#### SELECTED TEXT:
>>>>
Thursday, January 21, 2016

Page 183: Yes tribute band Hot Tormato

Yes tribute band Hot Tormato makes a cameo beginning on page 183 of The Billionth Monkey. Their name is taken from Yes’s 1978 album Tormato, which went to #8 in the UK and #10 in the US. Released during the punk and disco heyday, this album found the band paring down its signature epics into shorter, radio-friendly arrangements that (on reflection) failed to make the best of the seed material. Their highly-acclaimed previous release, Going for the One (1977), was a tough act to follow, and Tormato suffered by comparison. It would prove to be the (temporary) swan-song for singer Jon Anderson and keyboardist Rick Wakeman, both of whom departed soon after the supporting tour. The follow-up album, Drama (1980), found the duo replaced by Trevor Horn and Geoff Downes of The Buggles. I personally think this is a brilliant record, but many Yes purists rejected it for lacking two of the band’s most iconic members.

If it isn’t clear, I’m an unabashed fan of prog rock. I’ve played keyboards on several prog rock recordings, and Yes is my favorite prog rock band. Thus, when I started building micro-sites for people and places in The Billionth Monkey, I naturally had to put together a Hot Tomato website to pay homage to Yes.  I’d also like to thank Yes’s publishing company for permitting me to quote the lyrics to “Arriving UFO” from Tormato in The Billionth Monkey. This album came out right when I was discovering prog rock and has a special place in my heart: being able to quote one of the songs was a genuine treat.

Here is a guide to the Yes references and puns found on Hot Tormato’s website:

Banner from the Hot Tormato website.
Home/Main Page
  • Dig it: This popular phrase appears in the single from Tormato, “Don’t Kill the Whale.”
  • You’ll get up and get down: Paraphrases lyrics from the mellow section of “Close to the Edge” (from the album of the same name).
  • Klaatu, Starcastle, Skryvania: Actual band names. Klaatu also gave me permission to quote lyrics from their hit, “Calling Occupants of Interplanetary Craft,” while Starcastle and Skryvania are often described as capturing Yes’s distinctive sound.
<<<<
#### REQUIREMENT 1:
Could you print the part of the Hot Tormato post starting at "Home/Main Page" and ending at "the same name)."?

#### SUPPLIED RECORDS:
>>>>
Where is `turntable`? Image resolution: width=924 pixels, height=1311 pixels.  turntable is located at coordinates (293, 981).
<<<<
>>>>
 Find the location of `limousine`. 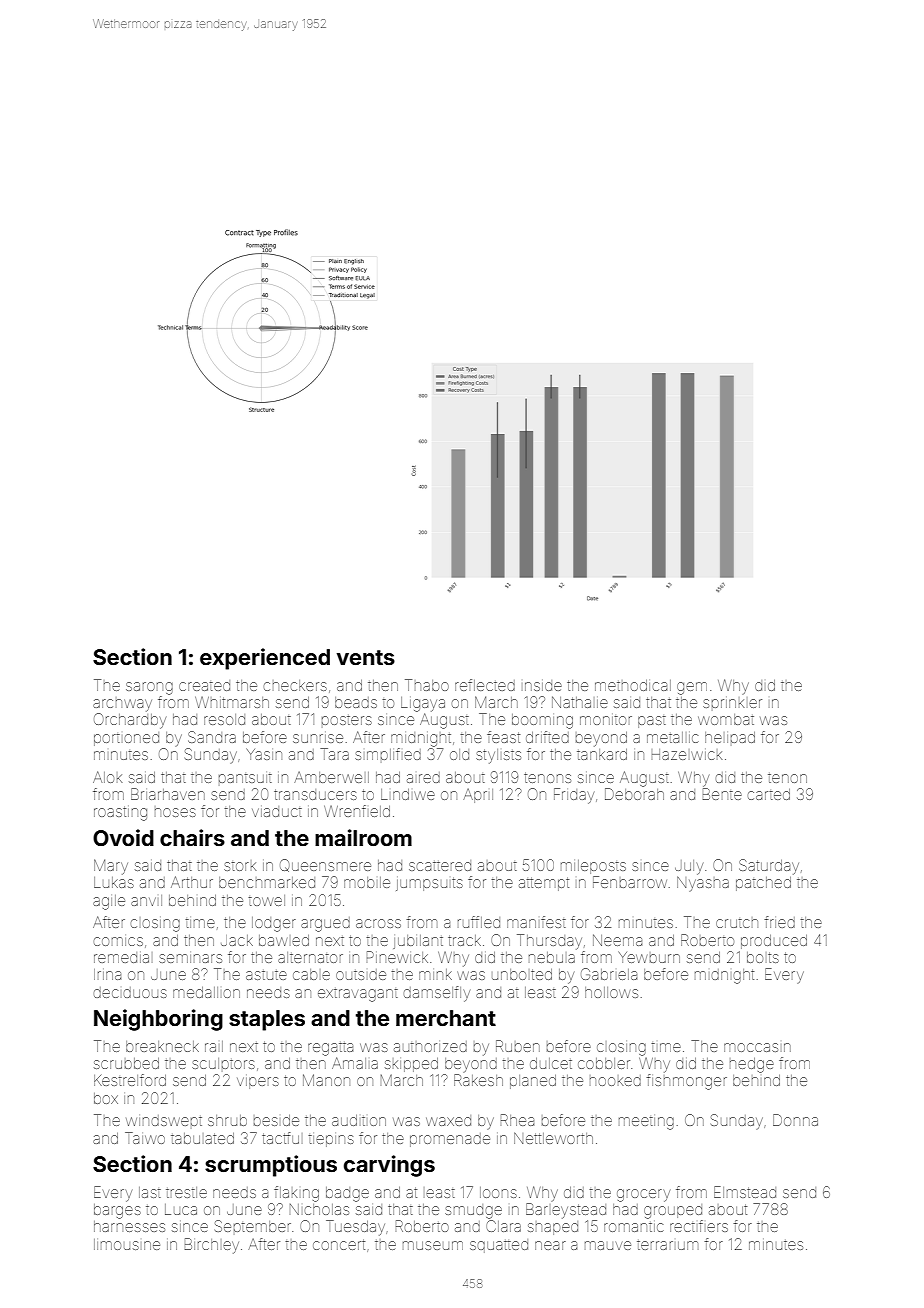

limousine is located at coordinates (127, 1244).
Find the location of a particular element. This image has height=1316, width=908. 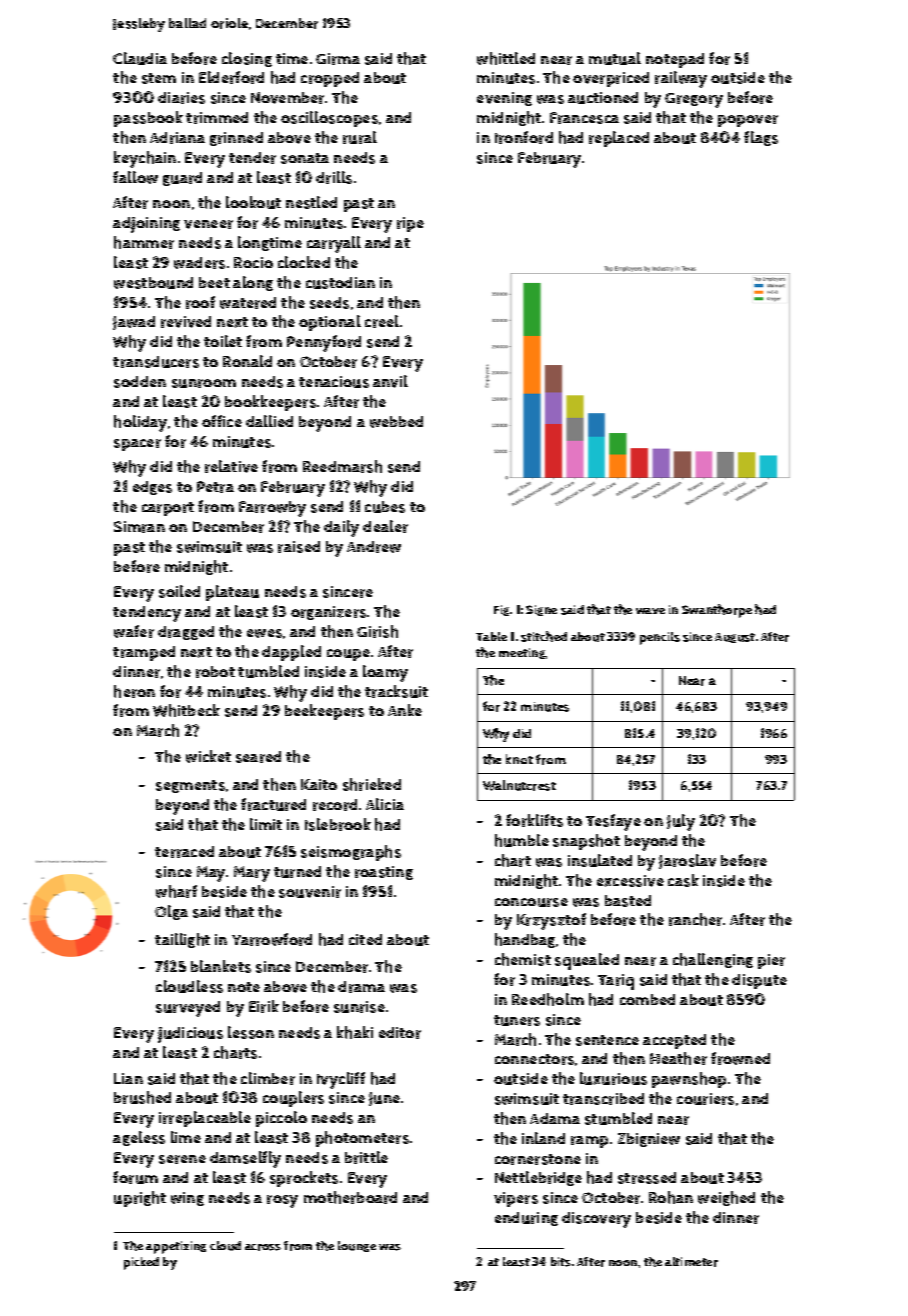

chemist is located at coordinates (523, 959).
<<<<
#### REQUIREMENT 2:
Output the lines of the listing starting at the line that contains "Find the location of a" and ending at the line that contains "chemist is located at coordinates (523, 959).", leaving out the pictures.

#### TASK ANSWER 1:
Home/Main Page
  • Dig it: This popular phrase appears in the single from Tormato, “Don’t Kill the Whale.”
  • You’ll get up and get down: Paraphrases lyrics from the mellow section of “Close to the Edge” (from the album of the same name).

#### TASK ANSWER 2:
Find the location of a particular element. This image has height=1316, width=908. 

chemist is located at coordinates (523, 959).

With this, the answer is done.